Lift is the ratio of the number of positive observations up to decile *i* using the model to the expected number of positives up to that decile *i* based on a random model. Lift chart is the chart between the lift on the vertical axis and the corresponding decile on the horizontal axis.

$$ Lift = {Cumulative\_number\_of\_positive\_observations\_upto\_decile\_i\_using\_ML\_model \over Cumulative\_number\_of\_positive\_observations\_upto\_decile\_i\_using_random\_model} $$


### Gain Chart 
Gain is the ratio between the cumulative number of positive observations up to a decile to the total number of positive observations in the data. The gain chart is a chart drawn between the gain on the vertical axis and the decile on the horizontal axis.
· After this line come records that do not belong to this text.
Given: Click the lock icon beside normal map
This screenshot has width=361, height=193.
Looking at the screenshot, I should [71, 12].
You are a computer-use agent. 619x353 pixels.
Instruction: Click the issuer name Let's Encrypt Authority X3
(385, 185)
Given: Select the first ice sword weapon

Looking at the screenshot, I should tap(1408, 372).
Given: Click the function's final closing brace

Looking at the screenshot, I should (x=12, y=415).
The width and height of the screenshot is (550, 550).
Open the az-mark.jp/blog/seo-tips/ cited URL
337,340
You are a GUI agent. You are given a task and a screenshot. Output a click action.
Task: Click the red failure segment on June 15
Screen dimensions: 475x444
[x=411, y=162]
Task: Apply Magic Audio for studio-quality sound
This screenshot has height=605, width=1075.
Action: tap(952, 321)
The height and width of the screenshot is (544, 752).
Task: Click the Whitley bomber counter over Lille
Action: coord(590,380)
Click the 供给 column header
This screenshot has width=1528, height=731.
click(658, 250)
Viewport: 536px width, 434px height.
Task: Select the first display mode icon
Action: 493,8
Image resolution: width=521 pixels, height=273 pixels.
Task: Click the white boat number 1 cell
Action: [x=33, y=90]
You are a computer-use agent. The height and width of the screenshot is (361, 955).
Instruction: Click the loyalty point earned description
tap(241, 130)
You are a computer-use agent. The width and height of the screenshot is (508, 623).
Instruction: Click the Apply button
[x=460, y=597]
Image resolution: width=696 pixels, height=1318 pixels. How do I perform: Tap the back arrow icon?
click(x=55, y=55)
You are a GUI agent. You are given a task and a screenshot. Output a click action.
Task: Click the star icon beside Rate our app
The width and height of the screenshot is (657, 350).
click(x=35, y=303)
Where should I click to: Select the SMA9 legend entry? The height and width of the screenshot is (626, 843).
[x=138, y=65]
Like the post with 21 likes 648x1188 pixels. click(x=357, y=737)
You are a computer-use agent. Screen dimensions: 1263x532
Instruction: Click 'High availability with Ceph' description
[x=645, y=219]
$$ Gain = {Cumulative\_number\_of\_positive\_observations\_upto\_decile\_i \over Total\_number\_of\_positive\_observations\_in\_the\_data} $$

### Normalised Confusion Matrix 
The “normalised” term means that each of these groupings is represented as having 1.00 samples. Thus, the sum of each row in a balanced and normalized confusion matrix represents 100% of the elements in a particular topic, cluster, or class.


$$
  Sensitivity=Recall=\frac{TP}{TP+FN}  
$$
i.e. Out of all the positive examples, how many are predicted as positive?
    
$$
  Specificity=\frac{TN}{TN+FP}  
$$
i.e. Out of all the "negative" class examples, how many were correctly predicted negative?

$$
  Precision=\frac{TP}{TP+FP}  
$$
i.e. Out of all the examples that predicted as positive, how many are really positive?
    
$$
  Accuracy=\frac{TN+TP}{TN+TP+FN+FP}  
$$
i.e. Proportion of correctly predcited values
    
$$
  F-value=\frac{2TP}{2TP+FP+FN}  
$$
This is the F1-score, it is the most commonly used F-score or value. It is a combination of precision and recall, namely their harmonic mean. It doesnt include the True negative value, so its useful if you have a class imbalanced data set and you care about predicting as many True Positive results as possible. 


***

# Saving and Deploying Models 

ADS can be used to quickly prepare, save, and deploy a model.

## Preparing a Model

The first step is to prepare the model, this involves creating a Model Artefact that contains the following items:
* A serialised model;
* `runtime.yaml` -  information about the model and required conda environment;
* `score.py` - used by the model deployment server to load in the model and create predictions;
* `input_schema.json` - Example input (optional);
* `output_schema.json` - Example output (optional);
* Any other artefacts required.


In [None]:
# Create temp dir
artefact_dir = tempfile.mkdtemp()

# Here I have specified a conda environment published to an OCI storage bucket, 
# the inference_conda_env and training_conda_env would need to be changed accordingly
sklearn_model = SklearnModel(estimator=rf_clf, artifact_dir=artefact_dir)
sklearn_model.prepare(
    inference_conda_env="oci://<Bucket_Name>@<Namespace>/conda_environments/cpu/RM_DS_ENV/1/rm_ds_envv1",
    training_conda_env="oci://<Bucket_Name>@<Namespace>/conda_environments/cpu/RM_DS_ENV/1/rm_ds_envv1",
    use_case_type=UseCaseType.BINARY_CLASSIFICATION,
    X_sample=X_train.head(5),
    y_sample=y_train.head(5),
    force_overwrite=True,
)



The `.summary_status()` method shows us what steps are left to complete in our data science workflow. We can see we have completed the prepare step, this has created the files needed for the model, and the next "Available" but not "Done" step is `verify()`. 

In [None]:
sklearn_model.summary_status()

***

## Verify the model

The verify method invokes the ``predict`` function defined inside ``score.py`` in the artifact_dir. Here we are testing the ``score.py`` file with a sample of the test data to create predictions.

In [None]:
sklearn_model.verify(X_test[:10])

***

## Save the model

We can then save this model out to the OCI model calalog, supply your model a unique name! This will fail if there is already a model with the same name saved to the catalog. 

In [None]:
sklearn_model.save(display_name="RF_Smoking_Model")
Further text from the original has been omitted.